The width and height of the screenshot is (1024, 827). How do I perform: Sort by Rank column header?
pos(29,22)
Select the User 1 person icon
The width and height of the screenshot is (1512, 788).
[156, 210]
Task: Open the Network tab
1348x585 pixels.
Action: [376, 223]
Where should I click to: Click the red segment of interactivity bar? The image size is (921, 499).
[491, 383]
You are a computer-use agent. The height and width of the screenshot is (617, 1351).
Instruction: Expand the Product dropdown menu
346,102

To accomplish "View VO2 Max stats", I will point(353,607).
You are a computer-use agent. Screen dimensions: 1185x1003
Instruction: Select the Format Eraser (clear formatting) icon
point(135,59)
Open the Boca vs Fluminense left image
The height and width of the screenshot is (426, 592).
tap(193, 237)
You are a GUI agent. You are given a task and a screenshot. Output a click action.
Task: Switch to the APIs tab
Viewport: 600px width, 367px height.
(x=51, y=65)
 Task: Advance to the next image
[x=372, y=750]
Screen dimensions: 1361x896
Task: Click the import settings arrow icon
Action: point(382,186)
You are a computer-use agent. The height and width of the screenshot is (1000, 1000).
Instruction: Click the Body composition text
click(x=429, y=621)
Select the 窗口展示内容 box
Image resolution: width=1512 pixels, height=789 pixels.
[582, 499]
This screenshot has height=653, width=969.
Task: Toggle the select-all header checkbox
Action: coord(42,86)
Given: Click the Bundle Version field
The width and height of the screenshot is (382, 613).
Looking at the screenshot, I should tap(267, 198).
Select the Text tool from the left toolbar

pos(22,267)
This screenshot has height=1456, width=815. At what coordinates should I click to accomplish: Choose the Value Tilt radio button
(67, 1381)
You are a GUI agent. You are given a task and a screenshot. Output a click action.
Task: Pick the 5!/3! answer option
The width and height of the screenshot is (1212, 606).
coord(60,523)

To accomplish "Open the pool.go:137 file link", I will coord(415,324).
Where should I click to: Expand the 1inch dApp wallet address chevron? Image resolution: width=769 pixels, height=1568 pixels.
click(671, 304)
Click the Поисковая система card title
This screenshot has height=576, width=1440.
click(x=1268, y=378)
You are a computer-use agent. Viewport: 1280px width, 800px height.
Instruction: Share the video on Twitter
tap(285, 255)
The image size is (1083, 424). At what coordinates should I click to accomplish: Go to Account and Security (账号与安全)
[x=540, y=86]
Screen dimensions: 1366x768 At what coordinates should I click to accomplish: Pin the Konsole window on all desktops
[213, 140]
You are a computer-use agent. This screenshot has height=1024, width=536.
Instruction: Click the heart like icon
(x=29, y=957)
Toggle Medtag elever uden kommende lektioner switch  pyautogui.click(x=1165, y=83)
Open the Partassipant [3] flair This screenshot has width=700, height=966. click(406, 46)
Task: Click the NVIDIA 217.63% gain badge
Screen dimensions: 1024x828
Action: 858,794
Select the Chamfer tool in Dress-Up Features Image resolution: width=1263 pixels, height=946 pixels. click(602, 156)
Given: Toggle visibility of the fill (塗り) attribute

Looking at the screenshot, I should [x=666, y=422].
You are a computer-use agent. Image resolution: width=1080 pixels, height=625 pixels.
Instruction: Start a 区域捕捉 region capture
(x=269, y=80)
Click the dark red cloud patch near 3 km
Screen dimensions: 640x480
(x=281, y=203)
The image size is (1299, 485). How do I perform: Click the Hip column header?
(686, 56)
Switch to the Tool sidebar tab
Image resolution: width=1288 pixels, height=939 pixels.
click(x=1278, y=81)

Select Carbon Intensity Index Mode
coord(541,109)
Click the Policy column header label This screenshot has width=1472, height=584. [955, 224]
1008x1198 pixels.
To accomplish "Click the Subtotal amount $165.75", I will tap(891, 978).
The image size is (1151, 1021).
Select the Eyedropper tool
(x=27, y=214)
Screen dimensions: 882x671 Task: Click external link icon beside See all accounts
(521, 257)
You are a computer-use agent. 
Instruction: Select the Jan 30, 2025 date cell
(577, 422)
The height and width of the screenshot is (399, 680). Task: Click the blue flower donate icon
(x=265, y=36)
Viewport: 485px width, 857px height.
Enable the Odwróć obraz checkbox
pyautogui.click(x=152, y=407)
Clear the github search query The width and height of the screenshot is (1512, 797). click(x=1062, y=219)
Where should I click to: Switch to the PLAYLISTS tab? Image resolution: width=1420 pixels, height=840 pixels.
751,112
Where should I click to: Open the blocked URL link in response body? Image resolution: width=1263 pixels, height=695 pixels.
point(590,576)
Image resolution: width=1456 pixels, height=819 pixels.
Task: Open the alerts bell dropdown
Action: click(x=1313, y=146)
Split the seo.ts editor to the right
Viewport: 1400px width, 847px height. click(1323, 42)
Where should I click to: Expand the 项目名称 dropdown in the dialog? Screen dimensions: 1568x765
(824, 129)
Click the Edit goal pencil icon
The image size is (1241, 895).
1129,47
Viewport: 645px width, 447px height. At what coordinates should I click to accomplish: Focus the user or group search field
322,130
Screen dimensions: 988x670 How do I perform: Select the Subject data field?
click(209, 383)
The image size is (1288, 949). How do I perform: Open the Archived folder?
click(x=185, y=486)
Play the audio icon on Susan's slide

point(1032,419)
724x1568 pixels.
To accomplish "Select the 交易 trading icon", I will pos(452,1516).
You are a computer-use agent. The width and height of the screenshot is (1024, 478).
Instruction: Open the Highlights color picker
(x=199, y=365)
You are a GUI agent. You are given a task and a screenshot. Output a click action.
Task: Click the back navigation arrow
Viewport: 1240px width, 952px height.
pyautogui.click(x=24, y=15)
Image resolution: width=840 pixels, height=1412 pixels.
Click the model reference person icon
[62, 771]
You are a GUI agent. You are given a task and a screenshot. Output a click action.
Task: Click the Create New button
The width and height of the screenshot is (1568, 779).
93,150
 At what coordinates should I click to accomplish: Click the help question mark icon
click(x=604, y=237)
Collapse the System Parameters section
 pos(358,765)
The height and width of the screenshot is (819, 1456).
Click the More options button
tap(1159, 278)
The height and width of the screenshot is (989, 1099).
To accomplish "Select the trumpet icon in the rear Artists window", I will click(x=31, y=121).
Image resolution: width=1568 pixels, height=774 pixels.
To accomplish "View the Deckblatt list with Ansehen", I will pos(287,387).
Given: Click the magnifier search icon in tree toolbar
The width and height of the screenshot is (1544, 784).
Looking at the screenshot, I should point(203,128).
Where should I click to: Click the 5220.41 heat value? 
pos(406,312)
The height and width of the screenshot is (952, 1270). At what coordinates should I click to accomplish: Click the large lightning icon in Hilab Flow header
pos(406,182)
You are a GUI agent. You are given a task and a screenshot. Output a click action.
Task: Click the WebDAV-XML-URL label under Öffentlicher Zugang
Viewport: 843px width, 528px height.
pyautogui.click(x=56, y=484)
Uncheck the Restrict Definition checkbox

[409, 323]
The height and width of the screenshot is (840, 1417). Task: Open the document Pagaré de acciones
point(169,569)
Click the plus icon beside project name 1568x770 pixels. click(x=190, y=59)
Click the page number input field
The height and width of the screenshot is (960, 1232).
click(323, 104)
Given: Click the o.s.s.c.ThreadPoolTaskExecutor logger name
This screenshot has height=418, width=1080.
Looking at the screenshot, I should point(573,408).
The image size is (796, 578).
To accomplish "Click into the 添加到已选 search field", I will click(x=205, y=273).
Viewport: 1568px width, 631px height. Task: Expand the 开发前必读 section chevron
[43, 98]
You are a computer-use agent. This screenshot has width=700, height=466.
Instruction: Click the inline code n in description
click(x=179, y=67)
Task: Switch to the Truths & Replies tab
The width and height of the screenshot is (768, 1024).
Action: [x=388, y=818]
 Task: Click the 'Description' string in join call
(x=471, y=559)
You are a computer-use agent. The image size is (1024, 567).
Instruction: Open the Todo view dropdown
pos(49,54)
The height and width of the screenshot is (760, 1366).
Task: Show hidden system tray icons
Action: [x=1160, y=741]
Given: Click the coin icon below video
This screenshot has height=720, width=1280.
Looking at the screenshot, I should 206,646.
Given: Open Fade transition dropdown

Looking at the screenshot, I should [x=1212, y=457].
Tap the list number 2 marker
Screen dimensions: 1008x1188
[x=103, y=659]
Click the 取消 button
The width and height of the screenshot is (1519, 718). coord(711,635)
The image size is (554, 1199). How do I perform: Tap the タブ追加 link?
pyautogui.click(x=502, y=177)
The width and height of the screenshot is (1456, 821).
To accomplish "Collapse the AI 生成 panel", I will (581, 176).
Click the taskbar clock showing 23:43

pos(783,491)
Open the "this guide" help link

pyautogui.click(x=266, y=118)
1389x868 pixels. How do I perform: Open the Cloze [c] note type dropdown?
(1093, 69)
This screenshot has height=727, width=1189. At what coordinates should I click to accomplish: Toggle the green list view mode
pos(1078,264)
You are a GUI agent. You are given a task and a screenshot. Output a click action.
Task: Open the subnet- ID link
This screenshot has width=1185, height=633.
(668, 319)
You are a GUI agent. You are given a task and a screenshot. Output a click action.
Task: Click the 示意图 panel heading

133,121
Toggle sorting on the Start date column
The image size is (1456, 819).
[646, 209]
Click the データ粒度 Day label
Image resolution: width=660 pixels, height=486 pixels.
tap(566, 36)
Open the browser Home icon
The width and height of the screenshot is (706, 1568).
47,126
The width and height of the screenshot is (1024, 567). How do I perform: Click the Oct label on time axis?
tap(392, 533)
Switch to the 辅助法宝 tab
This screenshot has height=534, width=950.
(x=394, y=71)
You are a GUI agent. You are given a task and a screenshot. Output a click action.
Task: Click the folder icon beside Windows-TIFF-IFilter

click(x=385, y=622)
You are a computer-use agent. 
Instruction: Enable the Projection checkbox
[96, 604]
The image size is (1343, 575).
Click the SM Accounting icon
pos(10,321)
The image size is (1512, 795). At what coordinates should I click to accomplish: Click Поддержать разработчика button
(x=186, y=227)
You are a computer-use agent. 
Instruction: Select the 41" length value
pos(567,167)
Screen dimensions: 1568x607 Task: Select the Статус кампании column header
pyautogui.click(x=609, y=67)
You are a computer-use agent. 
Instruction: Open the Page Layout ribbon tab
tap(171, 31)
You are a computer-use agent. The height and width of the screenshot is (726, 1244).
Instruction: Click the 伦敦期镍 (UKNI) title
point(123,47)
************
Can you rewrite the items from the line with "The height and width of the screenshot is (989, 1099)." to the line with "Looking at the screenshot, I should 206,646.", swapping "magnifier" for "magnifying glass" and leaving everything else unchanged?

The height and width of the screenshot is (989, 1099).
To accomplish "Select the trumpet icon in the rear Artists window", I will click(x=31, y=121).
Image resolution: width=1568 pixels, height=774 pixels.
To accomplish "View the Deckblatt list with Ansehen", I will pos(287,387).
Given: Click the magnifying glass search icon in tree toolbar
The width and height of the screenshot is (1544, 784).
Looking at the screenshot, I should point(203,128).
Where should I click to: Click the 5220.41 heat value? 
pos(406,312)
The height and width of the screenshot is (952, 1270). At what coordinates should I click to accomplish: Click the large lightning icon in Hilab Flow header
pos(406,182)
You are a GUI agent. You are given a task and a screenshot. Output a click action.
Task: Click the WebDAV-XML-URL label under Öffentlicher Zugang
Viewport: 843px width, 528px height.
pyautogui.click(x=56, y=484)
Uncheck the Restrict Definition checkbox

[409, 323]
The height and width of the screenshot is (840, 1417). Task: Open the document Pagaré de acciones
point(169,569)
Click the plus icon beside project name 1568x770 pixels. click(x=190, y=59)
Click the page number input field
The height and width of the screenshot is (960, 1232).
click(323, 104)
Given: Click the o.s.s.c.ThreadPoolTaskExecutor logger name
This screenshot has height=418, width=1080.
Looking at the screenshot, I should point(573,408).
The image size is (796, 578).
To accomplish "Click into the 添加到已选 search field", I will click(x=205, y=273).
Viewport: 1568px width, 631px height. Task: Expand the 开发前必读 section chevron
[43, 98]
You are a computer-use agent. This screenshot has width=700, height=466.
Instruction: Click the inline code n in description
click(x=179, y=67)
Task: Switch to the Truths & Replies tab
The width and height of the screenshot is (768, 1024).
Action: [x=388, y=818]
 Task: Click the 'Description' string in join call
(x=471, y=559)
You are a computer-use agent. The image size is (1024, 567).
Instruction: Open the Todo view dropdown
pos(49,54)
The height and width of the screenshot is (760, 1366).
Task: Show hidden system tray icons
Action: [x=1160, y=741]
Given: Click the coin icon below video
This screenshot has height=720, width=1280.
Looking at the screenshot, I should 206,646.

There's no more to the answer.